* _TASK INPUTS_

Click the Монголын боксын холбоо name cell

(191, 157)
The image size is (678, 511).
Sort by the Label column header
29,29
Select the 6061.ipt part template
---
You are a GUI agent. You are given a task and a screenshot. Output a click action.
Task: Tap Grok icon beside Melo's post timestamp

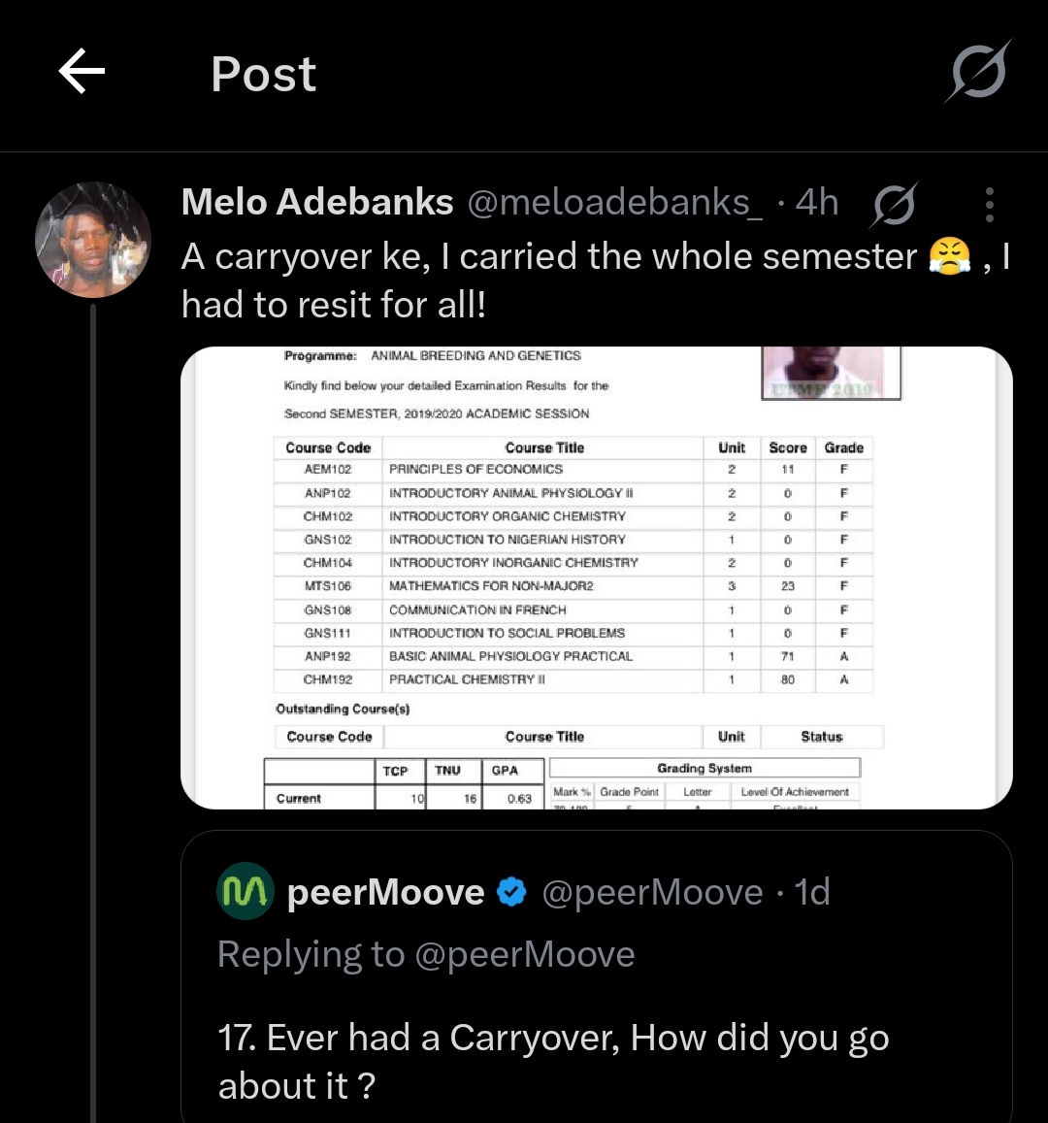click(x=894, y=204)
--
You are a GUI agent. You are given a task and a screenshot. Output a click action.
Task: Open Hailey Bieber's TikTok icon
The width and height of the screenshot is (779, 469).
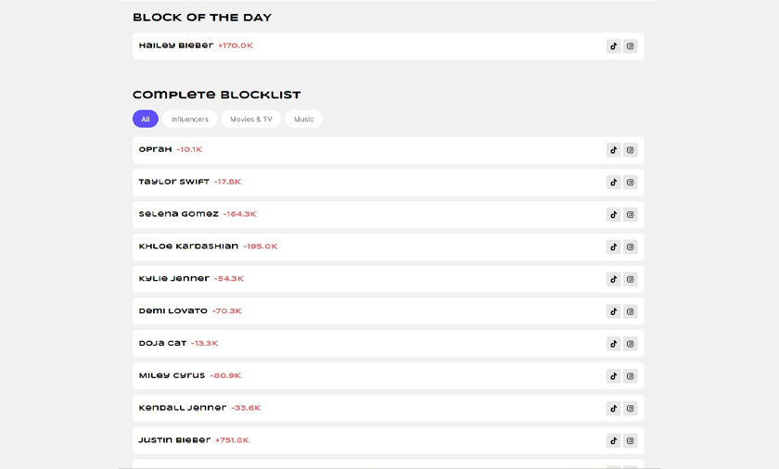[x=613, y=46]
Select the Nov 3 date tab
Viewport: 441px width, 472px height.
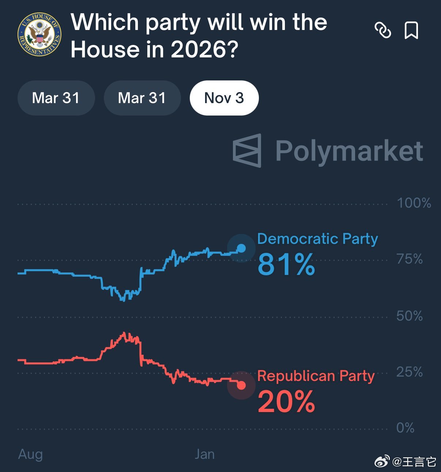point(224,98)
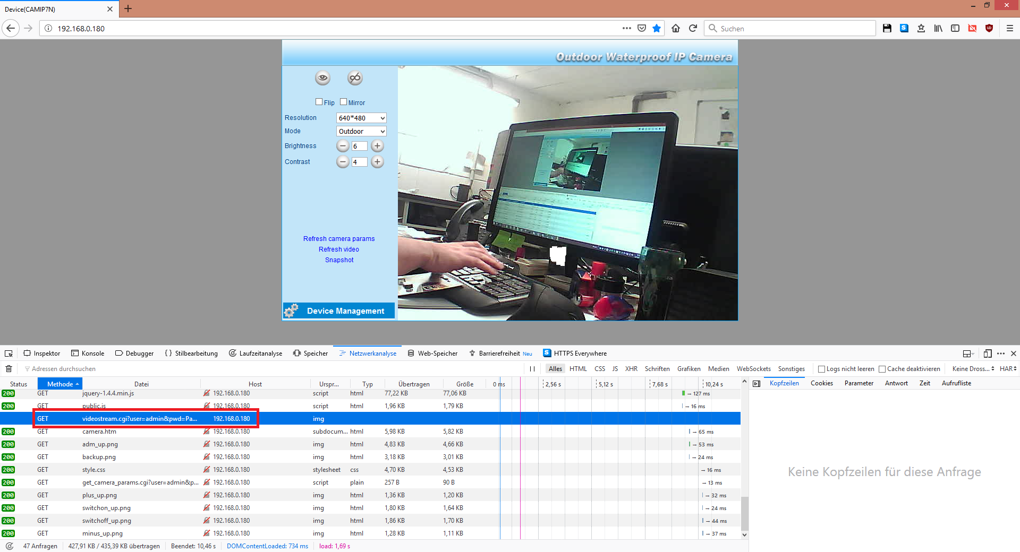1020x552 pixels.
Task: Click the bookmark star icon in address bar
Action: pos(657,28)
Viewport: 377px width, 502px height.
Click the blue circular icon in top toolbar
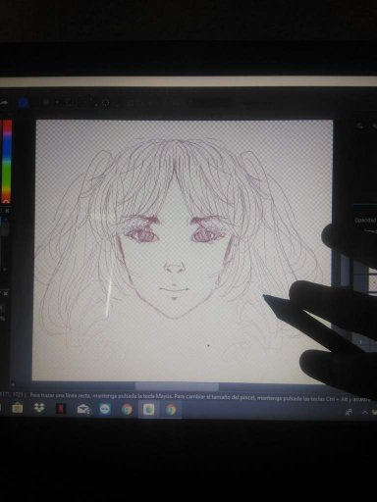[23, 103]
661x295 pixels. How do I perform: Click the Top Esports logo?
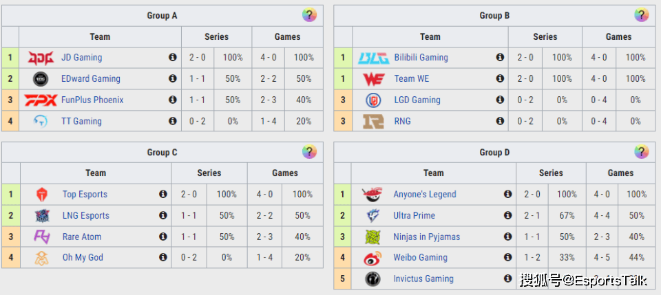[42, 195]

* _WHAT TO WORK ON_
Which lines of the records above contain the word "Select"? Show each of them.

* _TASK SOLUTION_
Select the 6061.ipt part template
Select the Nov 3 date tab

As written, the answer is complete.